However, the most important question that arises is the nature of the state’s response: Will it be acts of localized and ill-directed revengeful rage or a well-calibrated, smart strategy that leverages this public outrage to systematically tackle the Maoist challenge?
Unfortunately, the first response—indiscriminate use of brute force—has been the state’s favoured response, simply because there is little political incentive for the government to undertake a long-term, resource-intensive overhaul, when public pressure—momentary and whimsical as it is—is satisfied with “strong” action. And in a sharply divided discourse, there is little likelihood of any influential political or intellectual figure opposing such a course—except those who have willy-nilly aligned themselves with the Maoist cause.
However, it is obvious that if Maoism is to be extinguished, the state needs to choose the rational, smart longer-term strategy. But for that to happen, constraints imposed by the Indian state’s lack of capacity—political, security and administrative—must be immediately tackled.
Public outrage, properly channelled, can stiffen resolve and generate enough pressure on the political executive at the Centre and in the states. This political will to act against Maoists can—with sustained civil society pressure and media support—translate into adequate political capacity in a short span of time. It is immaterial if certain political parties remain sympathetic to the Maoist cause as long as the political executive at the state level understands the gravity of the challenge.
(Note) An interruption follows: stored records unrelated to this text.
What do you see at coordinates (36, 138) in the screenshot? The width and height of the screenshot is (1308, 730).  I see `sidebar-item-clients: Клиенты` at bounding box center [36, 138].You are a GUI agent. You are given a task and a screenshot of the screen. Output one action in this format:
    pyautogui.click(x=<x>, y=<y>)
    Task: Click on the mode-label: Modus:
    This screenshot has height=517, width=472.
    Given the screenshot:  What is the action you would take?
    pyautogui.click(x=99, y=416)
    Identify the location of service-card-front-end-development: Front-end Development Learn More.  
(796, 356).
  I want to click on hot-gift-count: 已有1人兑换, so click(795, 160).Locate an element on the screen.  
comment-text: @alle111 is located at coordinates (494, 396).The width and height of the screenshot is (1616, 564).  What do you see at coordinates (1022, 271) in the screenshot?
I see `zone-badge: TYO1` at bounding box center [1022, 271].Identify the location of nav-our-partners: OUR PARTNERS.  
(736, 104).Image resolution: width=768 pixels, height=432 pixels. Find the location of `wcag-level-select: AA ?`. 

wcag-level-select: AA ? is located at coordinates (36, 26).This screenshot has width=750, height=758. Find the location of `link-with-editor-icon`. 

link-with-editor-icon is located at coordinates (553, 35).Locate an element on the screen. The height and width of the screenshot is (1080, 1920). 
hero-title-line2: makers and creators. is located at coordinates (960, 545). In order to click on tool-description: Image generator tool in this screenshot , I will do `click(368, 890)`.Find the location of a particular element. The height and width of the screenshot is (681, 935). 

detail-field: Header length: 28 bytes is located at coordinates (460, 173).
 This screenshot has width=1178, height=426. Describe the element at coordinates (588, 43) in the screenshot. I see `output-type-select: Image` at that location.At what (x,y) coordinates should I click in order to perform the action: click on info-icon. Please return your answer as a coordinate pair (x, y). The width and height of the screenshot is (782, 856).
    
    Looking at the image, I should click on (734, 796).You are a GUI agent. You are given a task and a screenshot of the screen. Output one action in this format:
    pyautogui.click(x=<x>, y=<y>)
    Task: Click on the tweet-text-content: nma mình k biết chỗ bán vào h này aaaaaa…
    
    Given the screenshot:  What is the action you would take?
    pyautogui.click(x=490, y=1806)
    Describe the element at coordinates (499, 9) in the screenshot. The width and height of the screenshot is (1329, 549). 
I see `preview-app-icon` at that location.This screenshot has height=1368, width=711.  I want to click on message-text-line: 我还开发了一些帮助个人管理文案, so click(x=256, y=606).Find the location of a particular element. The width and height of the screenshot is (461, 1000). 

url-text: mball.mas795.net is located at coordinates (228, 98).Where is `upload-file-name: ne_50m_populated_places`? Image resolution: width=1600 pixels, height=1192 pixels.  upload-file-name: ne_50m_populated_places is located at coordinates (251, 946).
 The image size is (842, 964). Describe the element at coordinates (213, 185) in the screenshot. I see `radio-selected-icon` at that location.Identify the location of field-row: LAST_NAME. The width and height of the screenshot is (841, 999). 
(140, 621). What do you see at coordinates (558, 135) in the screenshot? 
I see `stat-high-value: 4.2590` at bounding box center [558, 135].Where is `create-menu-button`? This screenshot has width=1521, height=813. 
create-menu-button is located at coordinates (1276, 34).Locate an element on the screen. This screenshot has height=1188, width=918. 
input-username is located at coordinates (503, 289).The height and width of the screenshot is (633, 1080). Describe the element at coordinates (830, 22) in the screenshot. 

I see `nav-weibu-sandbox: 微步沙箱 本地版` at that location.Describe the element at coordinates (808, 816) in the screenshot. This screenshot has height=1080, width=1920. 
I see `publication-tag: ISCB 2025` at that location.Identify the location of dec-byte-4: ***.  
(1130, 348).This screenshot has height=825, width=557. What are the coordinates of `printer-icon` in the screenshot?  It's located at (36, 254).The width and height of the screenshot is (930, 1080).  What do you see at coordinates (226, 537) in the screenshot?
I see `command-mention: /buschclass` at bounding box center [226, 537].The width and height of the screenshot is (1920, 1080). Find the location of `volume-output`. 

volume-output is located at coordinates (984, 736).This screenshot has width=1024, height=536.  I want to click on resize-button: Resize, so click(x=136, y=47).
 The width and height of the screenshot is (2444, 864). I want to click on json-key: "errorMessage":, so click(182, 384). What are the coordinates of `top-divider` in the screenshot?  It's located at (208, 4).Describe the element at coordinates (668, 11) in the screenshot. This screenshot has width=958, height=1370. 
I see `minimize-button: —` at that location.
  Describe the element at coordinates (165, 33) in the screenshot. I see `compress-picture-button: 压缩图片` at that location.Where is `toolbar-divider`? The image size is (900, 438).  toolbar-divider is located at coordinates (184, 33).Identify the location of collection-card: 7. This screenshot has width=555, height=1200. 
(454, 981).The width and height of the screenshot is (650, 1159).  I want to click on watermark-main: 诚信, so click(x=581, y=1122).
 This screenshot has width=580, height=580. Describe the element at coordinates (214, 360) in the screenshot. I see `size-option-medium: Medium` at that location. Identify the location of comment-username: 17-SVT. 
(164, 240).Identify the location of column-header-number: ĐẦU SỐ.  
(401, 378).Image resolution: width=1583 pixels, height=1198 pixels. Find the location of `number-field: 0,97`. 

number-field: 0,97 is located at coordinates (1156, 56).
The role of state governments is of particular importance because Maoists have mastered the art of operating across state borders. As policing is a state subject as per the Constitution, state governments own the anti-Maoist operation. However, because of the marked reluctance of some state governments to act against Maoists along with their operational limitations, the Centre has emerged as the public face of anti-Maoist operations. While state governments are absolved of their constitutional responsibilities, attention is focused on the Centre, creating a perverse incentive for states to deliberately assume a low profile and shirk responsibility.
Maoism cannot be successfully tackled till states are held accountable. To ensure the public accountability of state governments, the Prime Minister must call an urgent meeting of chief ministers of all Maoist-affected states and compel them to publicly denounce Maoists and support the Centre on its plan against the Maoists.
The administrative capacity, or lack thereof, presents another challenge. The starting point of any long-term anti-Maoist strategy has to be long-stalled police reforms. Merely putting more boots on the ground without fundamental reforms would achieve no purpose.
The road map for police reforms already exists, but the requisite political will is lacking. Police reforms include not merely operational autonomy and freedom from political interference, but extend to issues such as creation of special security zones across contagious areas of neighbouring states, as enunciated in the draft model police Act, 2006.
It is obvious that even successful police reforms will not make an immediate impact on the Maoists. As a short-term strategy to bridge the security gap, a better intelligence set-up and more professional counter-insurgency training to the paramilitary and state police forces is required. It may include using army trainers and employing senior Army officers as advisers to the state; however, a far better option would be to integrate trainers and experts from the army at sub-unit and unit level with the Central and state forces. Similarly, anti-Maoist operations must be strengthened by including resources such as helicopters and unmanned aerial vehicles from the Indian Air Force for reconnaissance and rescue missions. Inclusion of the army’s special forces and National Security Guard teams in specialized missions may be considered.
“Never let a crisis go to waste,” argues Rahm Emanuel, US President Barack Obama’s pugnacious chief of staff. The audacious Dantewada attack presents the state with a crisis that must be utilized for a long-term, well-thought-out offensive against the Maoists.